- [Input data]:
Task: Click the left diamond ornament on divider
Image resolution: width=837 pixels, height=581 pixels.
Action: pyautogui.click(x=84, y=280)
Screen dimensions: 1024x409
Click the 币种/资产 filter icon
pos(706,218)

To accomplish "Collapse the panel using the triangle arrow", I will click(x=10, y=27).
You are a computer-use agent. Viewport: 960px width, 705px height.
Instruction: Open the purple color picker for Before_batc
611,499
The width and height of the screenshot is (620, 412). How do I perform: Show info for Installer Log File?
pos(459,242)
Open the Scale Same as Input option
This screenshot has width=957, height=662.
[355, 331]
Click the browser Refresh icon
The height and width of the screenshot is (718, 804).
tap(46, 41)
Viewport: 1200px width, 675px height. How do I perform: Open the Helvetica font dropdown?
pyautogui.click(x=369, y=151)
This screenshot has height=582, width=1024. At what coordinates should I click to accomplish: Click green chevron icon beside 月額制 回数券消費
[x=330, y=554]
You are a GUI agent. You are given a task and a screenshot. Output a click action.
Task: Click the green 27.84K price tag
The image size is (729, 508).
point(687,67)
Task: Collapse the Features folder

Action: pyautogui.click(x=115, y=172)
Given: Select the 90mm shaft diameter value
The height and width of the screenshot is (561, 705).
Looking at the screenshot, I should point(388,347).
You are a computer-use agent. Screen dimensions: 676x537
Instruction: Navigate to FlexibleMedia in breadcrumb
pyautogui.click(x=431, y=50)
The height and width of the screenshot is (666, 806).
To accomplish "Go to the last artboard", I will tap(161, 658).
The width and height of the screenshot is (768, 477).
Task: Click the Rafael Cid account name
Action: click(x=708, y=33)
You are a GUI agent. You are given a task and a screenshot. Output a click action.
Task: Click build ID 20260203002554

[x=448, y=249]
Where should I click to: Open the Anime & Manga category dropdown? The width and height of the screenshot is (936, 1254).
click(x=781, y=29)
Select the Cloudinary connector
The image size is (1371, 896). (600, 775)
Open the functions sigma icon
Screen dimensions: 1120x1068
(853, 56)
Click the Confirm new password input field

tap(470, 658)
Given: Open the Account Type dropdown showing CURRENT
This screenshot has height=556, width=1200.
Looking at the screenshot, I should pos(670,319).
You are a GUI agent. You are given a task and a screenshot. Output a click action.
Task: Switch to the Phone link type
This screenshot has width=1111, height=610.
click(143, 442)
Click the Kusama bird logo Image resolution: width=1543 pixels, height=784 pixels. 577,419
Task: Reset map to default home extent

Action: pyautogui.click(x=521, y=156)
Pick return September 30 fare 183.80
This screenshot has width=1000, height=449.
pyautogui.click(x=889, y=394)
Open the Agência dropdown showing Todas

- [Problem to solve]: Copy out exactly the lines running from the line with "Task: Reset map to default home extent" to the end of the records, inclusive.

- [Written solution]:
Task: Reset map to default home extent

Action: pyautogui.click(x=521, y=156)
Pick return September 30 fare 183.80
This screenshot has width=1000, height=449.
pyautogui.click(x=889, y=394)
Open the Agência dropdown showing Todas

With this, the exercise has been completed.